» **Exercise**
Return copies of the lines below that mention "Privacy".

» **Data excerpts**
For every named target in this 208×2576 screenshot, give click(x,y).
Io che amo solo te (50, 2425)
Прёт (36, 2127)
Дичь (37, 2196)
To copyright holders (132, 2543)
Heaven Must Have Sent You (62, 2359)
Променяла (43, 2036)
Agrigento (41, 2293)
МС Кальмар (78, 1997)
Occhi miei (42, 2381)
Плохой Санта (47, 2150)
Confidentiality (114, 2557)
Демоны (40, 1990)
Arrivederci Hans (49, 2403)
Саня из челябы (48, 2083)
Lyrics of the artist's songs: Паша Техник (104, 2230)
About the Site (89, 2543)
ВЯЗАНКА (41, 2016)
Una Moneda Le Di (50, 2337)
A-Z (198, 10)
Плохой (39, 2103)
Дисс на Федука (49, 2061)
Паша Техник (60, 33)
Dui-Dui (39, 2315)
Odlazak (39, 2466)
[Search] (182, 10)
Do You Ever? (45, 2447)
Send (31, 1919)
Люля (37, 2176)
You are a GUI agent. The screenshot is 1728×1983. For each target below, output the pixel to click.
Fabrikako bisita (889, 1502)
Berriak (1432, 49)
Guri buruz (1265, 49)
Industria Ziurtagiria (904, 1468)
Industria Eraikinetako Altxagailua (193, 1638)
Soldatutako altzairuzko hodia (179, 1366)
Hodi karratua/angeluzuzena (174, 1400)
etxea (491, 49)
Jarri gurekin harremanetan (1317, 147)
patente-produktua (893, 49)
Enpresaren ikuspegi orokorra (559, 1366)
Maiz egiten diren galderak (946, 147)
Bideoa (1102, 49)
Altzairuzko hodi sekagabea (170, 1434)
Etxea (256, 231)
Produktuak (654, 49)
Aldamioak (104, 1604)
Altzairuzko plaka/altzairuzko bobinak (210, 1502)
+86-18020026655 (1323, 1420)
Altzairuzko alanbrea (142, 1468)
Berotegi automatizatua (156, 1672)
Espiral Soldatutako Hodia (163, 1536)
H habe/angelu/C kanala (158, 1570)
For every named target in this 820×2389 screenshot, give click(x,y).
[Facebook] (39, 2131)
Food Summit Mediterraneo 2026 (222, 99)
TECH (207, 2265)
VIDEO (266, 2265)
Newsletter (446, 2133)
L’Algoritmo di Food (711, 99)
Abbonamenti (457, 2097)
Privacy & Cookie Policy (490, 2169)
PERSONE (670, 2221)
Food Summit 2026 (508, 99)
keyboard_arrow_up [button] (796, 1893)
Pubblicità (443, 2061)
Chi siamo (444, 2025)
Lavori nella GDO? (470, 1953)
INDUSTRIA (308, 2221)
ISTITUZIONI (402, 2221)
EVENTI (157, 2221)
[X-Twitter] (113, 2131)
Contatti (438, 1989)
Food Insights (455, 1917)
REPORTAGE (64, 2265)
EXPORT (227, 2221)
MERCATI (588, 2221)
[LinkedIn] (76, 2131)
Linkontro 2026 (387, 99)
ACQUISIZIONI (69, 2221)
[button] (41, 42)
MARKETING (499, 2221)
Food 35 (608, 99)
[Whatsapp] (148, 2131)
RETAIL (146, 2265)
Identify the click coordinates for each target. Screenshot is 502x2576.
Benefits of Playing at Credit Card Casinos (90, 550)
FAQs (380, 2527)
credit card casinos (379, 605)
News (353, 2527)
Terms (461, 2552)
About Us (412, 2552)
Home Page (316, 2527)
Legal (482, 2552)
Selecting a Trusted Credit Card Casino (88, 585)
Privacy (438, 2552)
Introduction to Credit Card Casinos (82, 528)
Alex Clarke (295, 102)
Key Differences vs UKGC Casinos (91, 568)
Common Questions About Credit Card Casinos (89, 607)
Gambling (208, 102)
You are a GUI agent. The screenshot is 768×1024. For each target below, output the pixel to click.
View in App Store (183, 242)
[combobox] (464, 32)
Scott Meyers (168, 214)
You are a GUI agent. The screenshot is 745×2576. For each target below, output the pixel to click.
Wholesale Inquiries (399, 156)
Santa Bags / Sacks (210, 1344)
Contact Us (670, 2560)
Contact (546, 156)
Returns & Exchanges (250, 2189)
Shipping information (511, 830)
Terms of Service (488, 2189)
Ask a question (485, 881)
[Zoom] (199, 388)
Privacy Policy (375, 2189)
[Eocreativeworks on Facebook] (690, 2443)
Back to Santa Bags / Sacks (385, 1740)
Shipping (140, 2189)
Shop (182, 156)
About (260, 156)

» **Exercise response**
Privacy & Cookie Policy (490, 2169)
Privacy (438, 2552)
Privacy Policy (375, 2189)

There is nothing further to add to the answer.